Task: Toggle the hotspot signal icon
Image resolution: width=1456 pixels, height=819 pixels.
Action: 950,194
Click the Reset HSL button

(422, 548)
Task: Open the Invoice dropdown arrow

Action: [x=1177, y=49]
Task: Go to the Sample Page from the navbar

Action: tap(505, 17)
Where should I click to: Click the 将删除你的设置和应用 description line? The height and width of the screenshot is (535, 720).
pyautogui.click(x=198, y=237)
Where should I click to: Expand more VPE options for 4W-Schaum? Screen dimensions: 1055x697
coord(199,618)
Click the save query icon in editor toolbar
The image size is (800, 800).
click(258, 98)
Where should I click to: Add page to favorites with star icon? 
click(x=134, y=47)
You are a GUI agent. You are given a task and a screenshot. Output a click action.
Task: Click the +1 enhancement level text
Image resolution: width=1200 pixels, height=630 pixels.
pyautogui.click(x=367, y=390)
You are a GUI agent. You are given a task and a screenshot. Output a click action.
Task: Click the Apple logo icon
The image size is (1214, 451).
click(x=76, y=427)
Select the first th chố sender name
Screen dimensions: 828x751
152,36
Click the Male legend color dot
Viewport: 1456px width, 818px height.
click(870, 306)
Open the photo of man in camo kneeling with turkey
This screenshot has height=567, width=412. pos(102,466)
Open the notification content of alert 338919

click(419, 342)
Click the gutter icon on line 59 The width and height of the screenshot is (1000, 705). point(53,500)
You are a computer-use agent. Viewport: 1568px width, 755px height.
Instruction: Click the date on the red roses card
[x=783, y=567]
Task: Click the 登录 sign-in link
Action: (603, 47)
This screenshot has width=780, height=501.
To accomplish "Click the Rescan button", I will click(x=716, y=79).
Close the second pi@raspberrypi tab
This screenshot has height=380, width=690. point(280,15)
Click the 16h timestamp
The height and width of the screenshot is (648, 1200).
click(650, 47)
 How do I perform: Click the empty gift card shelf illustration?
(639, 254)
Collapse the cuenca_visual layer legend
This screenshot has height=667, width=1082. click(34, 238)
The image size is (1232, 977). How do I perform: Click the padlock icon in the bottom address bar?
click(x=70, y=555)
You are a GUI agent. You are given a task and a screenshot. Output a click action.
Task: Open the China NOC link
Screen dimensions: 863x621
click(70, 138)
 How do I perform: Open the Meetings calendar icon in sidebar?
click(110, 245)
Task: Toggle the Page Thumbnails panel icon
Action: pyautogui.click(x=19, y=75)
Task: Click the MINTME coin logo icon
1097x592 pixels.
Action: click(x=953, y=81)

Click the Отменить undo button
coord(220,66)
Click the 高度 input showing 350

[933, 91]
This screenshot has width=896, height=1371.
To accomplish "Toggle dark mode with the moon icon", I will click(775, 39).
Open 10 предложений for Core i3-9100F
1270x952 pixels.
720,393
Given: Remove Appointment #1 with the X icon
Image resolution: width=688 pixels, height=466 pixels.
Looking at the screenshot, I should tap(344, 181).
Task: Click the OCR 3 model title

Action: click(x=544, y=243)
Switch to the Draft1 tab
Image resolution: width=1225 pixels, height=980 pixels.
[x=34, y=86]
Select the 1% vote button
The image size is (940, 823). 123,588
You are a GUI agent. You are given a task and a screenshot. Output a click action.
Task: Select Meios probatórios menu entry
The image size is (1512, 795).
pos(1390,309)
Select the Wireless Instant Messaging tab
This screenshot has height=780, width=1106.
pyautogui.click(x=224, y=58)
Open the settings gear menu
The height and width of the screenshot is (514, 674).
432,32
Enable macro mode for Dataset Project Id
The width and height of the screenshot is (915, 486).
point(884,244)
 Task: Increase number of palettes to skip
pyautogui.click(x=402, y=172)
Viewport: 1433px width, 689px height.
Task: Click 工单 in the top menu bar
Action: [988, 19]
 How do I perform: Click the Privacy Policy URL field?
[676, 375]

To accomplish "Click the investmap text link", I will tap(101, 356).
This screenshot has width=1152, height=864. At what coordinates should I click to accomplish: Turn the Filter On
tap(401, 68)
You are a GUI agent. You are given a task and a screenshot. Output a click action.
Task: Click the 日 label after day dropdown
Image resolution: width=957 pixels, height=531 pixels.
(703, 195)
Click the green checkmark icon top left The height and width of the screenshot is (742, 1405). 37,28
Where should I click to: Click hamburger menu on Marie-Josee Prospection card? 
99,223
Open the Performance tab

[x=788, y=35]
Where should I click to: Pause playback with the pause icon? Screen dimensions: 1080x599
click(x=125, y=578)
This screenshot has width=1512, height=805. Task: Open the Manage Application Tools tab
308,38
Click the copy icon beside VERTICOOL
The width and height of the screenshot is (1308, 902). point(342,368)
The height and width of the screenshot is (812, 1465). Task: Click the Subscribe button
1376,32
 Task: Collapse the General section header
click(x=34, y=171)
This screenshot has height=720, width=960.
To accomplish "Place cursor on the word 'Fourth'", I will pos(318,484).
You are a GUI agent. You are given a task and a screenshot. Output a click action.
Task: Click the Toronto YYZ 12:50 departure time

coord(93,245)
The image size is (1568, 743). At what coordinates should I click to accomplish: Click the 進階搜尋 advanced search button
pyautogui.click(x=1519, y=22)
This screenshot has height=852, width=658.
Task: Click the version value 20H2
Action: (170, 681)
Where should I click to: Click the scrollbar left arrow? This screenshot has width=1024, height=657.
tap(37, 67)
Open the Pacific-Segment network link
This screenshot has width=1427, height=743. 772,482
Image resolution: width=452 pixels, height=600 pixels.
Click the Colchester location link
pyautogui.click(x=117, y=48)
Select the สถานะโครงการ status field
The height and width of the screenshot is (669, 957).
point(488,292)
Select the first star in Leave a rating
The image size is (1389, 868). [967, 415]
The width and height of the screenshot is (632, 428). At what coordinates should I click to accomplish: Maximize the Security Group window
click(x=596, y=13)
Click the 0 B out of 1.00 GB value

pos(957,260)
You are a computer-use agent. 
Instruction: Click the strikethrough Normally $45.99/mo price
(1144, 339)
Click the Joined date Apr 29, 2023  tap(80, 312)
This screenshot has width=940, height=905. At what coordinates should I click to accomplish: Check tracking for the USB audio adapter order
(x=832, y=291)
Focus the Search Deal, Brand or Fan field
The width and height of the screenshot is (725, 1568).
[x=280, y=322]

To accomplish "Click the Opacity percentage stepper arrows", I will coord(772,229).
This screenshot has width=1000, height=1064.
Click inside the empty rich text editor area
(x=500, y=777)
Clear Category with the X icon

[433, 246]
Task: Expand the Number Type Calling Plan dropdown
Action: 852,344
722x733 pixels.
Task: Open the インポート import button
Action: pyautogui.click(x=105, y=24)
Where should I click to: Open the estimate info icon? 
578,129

- WORK INSTRUCTIONS
Using the data above, return every line that contains the string "logo".

- REPLY TO THE TASK
Task: Click the Apple logo icon
Task: Click the MINTME coin logo icon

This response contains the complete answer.